WORK ITEM: Please use the article on MGI Tech's partnership with the Human Cell Atlas to explain, in one to three sentences, why human cell mapping is useful to researchers.

Life sciences-focused technology company MGI Tech announced a commercial partnership with Human Cell Atlas, a global consortium working to map every cell type in the human body, to advance worldwide human cell mapping.

MGI Tech is a Chinese biotechnology company that offers a high-throughput genome-sequencing machine, genetic sequencers, and other tools and technologies that can be applied to population genomics, cell omics, spatial-temporal omics, agricultural genomics and forensic genomics. 

Human Cell Atlas (HCA) is a global consortium that aims to create comprehensive reference maps of all human cells to understand human health and diagnose, monitor and treat diseases. 

Human cell mapping can help researchers better understand molecular mechanisms of communication between cells, compare healthy cells to diseased ones to facilitate the development of better drugs and aid in regenerative medicine by replacing, engineering or regenerating human cells, tissues and organs.

Researchers estimate that there are approximately 36 trillion cells in the male body, about 28 million in a female body and around 17 trillion in a child's body. 

Through the partnership, members of the HCA will have access to MGI's single cell and spatial omics technologies. MGI will also provide HCA members with support in experimental design, bioinformatics and assay execution.

RECORDS:

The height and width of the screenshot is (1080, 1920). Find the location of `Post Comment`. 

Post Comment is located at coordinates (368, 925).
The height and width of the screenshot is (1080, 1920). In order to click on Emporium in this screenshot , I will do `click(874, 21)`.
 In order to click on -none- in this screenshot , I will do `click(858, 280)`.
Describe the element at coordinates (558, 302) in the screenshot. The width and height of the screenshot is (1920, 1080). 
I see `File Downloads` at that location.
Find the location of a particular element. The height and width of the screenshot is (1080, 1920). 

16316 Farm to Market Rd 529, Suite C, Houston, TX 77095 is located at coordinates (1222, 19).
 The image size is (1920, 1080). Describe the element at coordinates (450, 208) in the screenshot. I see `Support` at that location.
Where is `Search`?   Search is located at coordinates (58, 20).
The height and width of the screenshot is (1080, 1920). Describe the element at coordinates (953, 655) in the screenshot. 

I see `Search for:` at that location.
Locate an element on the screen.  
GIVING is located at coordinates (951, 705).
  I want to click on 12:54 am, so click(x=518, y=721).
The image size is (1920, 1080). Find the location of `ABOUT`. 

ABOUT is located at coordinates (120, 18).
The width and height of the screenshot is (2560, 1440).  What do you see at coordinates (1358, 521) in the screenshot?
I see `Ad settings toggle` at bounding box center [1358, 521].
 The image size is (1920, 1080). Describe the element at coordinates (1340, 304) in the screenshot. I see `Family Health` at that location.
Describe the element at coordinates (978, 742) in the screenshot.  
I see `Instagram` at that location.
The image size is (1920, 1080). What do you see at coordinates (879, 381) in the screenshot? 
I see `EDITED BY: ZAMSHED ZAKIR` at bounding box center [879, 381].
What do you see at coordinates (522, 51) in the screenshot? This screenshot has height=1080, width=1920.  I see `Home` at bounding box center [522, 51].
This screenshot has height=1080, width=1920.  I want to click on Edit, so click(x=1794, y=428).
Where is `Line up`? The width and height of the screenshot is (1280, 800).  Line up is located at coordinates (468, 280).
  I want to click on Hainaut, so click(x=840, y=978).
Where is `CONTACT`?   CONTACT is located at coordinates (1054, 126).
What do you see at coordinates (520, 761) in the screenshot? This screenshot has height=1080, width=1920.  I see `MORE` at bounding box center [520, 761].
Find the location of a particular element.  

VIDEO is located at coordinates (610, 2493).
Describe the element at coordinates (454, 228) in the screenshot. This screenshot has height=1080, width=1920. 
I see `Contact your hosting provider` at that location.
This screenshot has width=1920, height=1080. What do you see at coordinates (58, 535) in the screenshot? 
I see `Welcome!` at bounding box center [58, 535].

ANSWER BELOW: Human cell mapping helps researchers better understand how cells communicate at the molecular level. It also lets them compare healthy cells with diseased ones to aid the development of better drugs, and it supports regenerative medicine that replaces, engineers or regenerates human cells, tissues and organs.